PASSAGE TO READ:
:::
Anna Tarczyńska MSE-2012-93, pp. 95. COM/School of Computing, 2012.
Context The huge amount of existing digital video files needs to provide indexing to make it available for customers (easier searching). The indexing can be provided by text information extraction. In this thesis we have analysed and compared methods of text information extraction in digital videos. Furthermore, we have evaluated them in the new context proposed by us, namely usefulness in sports news indexing and information retrieval.
Objectives The objectives of this thesis are as follows: providing a better understanding of the nature of text extraction; performing a systematic literature review on various methods of text information extraction in digital videos of TV sports news; designing and executing an experiment in the testing environment; evaluating available and promising methods of text information extraction from digital video files in the proposed context associated with video sports news indexing and retrieval; providing an adequate solution in the proposed context described above.
Methods This thesis consists of three research methods: Systematic Literature Review, Video Content Analysis with the checklist, and Experiment. The Systematic Literature Review has been used to study the nature of text information extraction, to establish the methods and challenges, and to specify the effective way of conducting the experiment. The video content analysis has been used to establish the context for the experiment. Finally, the experiment has been conducted to answer the main research question: How useful are the methods of text information extraction for indexation of video sports news and information retrieval?
:::
DATA LINES:
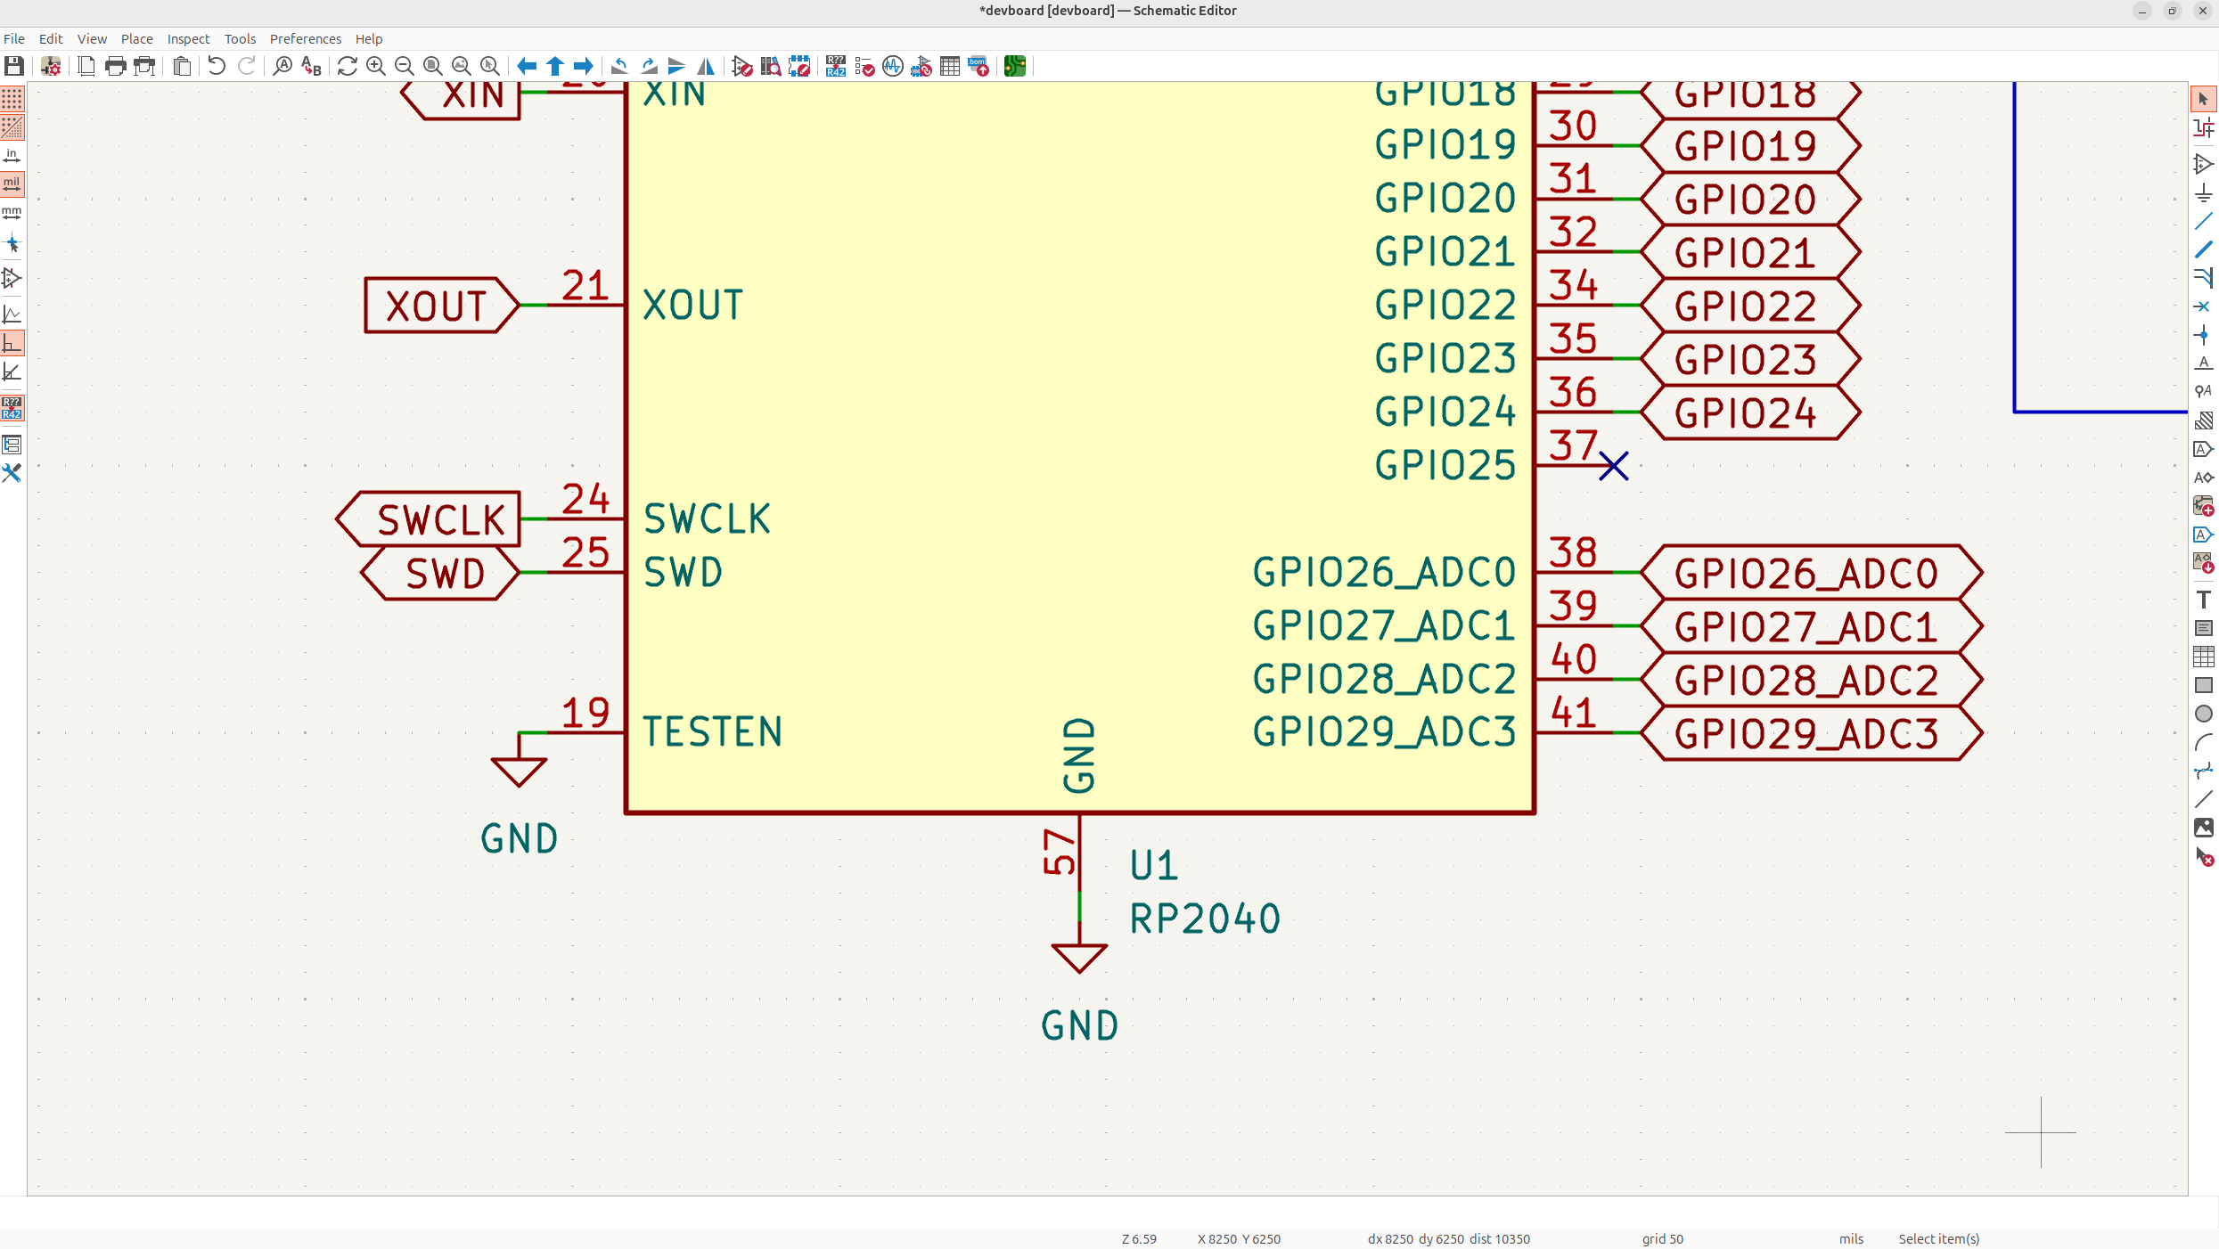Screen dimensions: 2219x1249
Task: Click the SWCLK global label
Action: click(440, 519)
:::
EXERCISE TASK: Can you reproduce the thesis abstract word for word between "Methods This thesis" and "and information retrieval?", inclusive? The data has no connection to the thesis abstract.

OUTPUT BELOW:
Methods This thesis consists of three research methods: Systematic Literature Review, Video Content Analysis with the checklist, and Experiment. The Systematic Literature Review has been used to study the nature of text information extraction, to establish the methods and challenges, and to specify the effective way of conducting the experiment. The video content analysis has been used to establish the context for the experiment. Finally, the experiment has been conducted to answer the main research question: How useful are the methods of text information extraction for indexation of video sports news and information retrieval?